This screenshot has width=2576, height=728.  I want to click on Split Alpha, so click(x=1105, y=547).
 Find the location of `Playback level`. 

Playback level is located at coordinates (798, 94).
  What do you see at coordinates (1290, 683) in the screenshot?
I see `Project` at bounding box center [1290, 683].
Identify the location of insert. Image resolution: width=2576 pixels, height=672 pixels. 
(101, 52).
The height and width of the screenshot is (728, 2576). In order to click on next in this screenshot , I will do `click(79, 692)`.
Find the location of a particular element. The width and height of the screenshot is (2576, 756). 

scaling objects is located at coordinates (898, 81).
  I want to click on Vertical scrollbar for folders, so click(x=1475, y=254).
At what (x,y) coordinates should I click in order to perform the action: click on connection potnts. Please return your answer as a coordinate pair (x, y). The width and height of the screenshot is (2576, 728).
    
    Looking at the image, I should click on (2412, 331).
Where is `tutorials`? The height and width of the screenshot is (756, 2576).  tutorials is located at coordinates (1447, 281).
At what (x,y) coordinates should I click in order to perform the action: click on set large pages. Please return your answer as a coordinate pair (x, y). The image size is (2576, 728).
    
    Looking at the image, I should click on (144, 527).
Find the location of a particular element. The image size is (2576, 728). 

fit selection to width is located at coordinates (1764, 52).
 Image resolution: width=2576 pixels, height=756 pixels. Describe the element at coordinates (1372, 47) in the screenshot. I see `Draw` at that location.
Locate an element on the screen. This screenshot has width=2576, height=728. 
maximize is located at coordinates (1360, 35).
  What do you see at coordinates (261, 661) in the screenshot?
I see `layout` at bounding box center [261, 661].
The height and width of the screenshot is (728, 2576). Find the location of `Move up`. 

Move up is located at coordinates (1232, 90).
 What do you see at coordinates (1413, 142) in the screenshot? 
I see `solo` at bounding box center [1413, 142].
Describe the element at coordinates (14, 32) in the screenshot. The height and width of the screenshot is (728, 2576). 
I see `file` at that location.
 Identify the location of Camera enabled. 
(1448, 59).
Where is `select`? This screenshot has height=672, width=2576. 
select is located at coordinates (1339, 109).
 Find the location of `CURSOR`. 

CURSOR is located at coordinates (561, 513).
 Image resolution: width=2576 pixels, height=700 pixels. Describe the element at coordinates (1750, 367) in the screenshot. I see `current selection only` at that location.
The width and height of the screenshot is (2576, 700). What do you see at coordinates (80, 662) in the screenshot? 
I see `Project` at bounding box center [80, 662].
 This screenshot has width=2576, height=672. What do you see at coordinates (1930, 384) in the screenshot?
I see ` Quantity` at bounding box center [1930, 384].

---*---

YOUR OBJECTIVE>
Please reproduce all of the records above, replacing "Find the location of" with "Locate" and leaving everything else unchanged.

SOLVED EXERCISE>
This screenshot has width=2576, height=728.  I want to click on Split Alpha, so click(x=1105, y=547).
 Locate `Playback level`. 

Playback level is located at coordinates (798, 94).
  What do you see at coordinates (1290, 683) in the screenshot?
I see `Project` at bounding box center [1290, 683].
Identify the location of insert. Image resolution: width=2576 pixels, height=672 pixels. 
(101, 52).
The height and width of the screenshot is (728, 2576). In order to click on next in this screenshot , I will do `click(79, 692)`.
Locate a particular element. The width and height of the screenshot is (2576, 756). 

scaling objects is located at coordinates (898, 81).
  I want to click on Vertical scrollbar for folders, so click(x=1475, y=254).
At what (x,y) coordinates should I click in order to perform the action: click on connection potnts. Please return your answer as a coordinate pair (x, y). The width and height of the screenshot is (2576, 728).
    
    Looking at the image, I should click on (2412, 331).
Where is `tutorials`? The height and width of the screenshot is (756, 2576).  tutorials is located at coordinates (1447, 281).
At what (x,y) coordinates should I click in order to perform the action: click on set large pages. Please return your answer as a coordinate pair (x, y). The image size is (2576, 728).
    
    Looking at the image, I should click on (144, 527).
Locate a particular element. The image size is (2576, 728). 

fit selection to width is located at coordinates (1764, 52).
 Image resolution: width=2576 pixels, height=756 pixels. Describe the element at coordinates (1372, 47) in the screenshot. I see `Draw` at that location.
Locate an element on the screen. This screenshot has width=2576, height=728. 
maximize is located at coordinates (1360, 35).
  What do you see at coordinates (261, 661) in the screenshot?
I see `layout` at bounding box center [261, 661].
The height and width of the screenshot is (728, 2576). Locate `Move up`. 

Move up is located at coordinates (1232, 90).
 What do you see at coordinates (1413, 142) in the screenshot? 
I see `solo` at bounding box center [1413, 142].
Describe the element at coordinates (14, 32) in the screenshot. The height and width of the screenshot is (728, 2576). 
I see `file` at that location.
 Identify the location of Camera enabled. 
(1448, 59).
Where is `select`? This screenshot has height=672, width=2576. 
select is located at coordinates (1339, 109).
 Locate `CURSOR`. 

CURSOR is located at coordinates (561, 513).
 Image resolution: width=2576 pixels, height=700 pixels. Describe the element at coordinates (1750, 367) in the screenshot. I see `current selection only` at that location.
The width and height of the screenshot is (2576, 700). What do you see at coordinates (80, 662) in the screenshot? 
I see `Project` at bounding box center [80, 662].
 This screenshot has width=2576, height=672. What do you see at coordinates (1930, 384) in the screenshot?
I see ` Quantity` at bounding box center [1930, 384].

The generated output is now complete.